Genetics seems also to be associated to some extent with the amount of adverse events in treatment of major depression disorder.[63][64]
The 5-HT2A receptors may be imaged with PET-scanners using the fluorine-18-altanserin[65] and MDL 100,907[66] radioligands that binds to the neuroreceptor, e.g., one study reported a reduced binding of altanserin particularly in the hippocampus in patients with major depressive disorder.[67] Another PET study reported increased altanserin binding in the caudate nuclei in obsessive compulsive disorder patients compared to a healthy control group.[68]

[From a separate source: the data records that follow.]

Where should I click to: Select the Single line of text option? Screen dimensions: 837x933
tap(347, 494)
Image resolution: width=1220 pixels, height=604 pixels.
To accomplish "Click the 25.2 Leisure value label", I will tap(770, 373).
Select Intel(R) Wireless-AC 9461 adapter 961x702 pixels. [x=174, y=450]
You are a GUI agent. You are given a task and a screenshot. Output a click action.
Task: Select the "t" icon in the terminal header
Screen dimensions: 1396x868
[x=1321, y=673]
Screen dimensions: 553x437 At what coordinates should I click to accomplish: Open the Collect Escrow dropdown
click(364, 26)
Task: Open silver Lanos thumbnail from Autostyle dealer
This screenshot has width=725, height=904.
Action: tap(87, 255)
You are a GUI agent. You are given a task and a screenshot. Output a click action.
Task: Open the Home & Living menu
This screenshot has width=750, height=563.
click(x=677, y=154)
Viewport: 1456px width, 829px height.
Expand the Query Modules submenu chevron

Patients with Tourette's syndrome have also been scanned and the study found an increased binding of altanserin for patients compared to healthy controls.[69] The altanserin uptake decreases with age reflecting a loss of specific 5-HT2A receptors with age.[70][71][72] A study has also found a positive correlation among healthy subjects between altanserin binding and the personality trait neuroticism as measured by the NEO PI-R personality questionnaire.[73]
5-HT2A is a necessary receptor for clathrin mediated endocytosis of the human polyoma virus called JC virus, the causative agent of progressive multifocal leukoencephalopathy (PML), that enters cells like oligodendrocytes, astrocytes, B lymphocytes, and kidney epithelial cells. These cells need to express both the alpha 2-6–linked sialic acid component of the 5HT2A receptor in order to endocytose JCV.[3]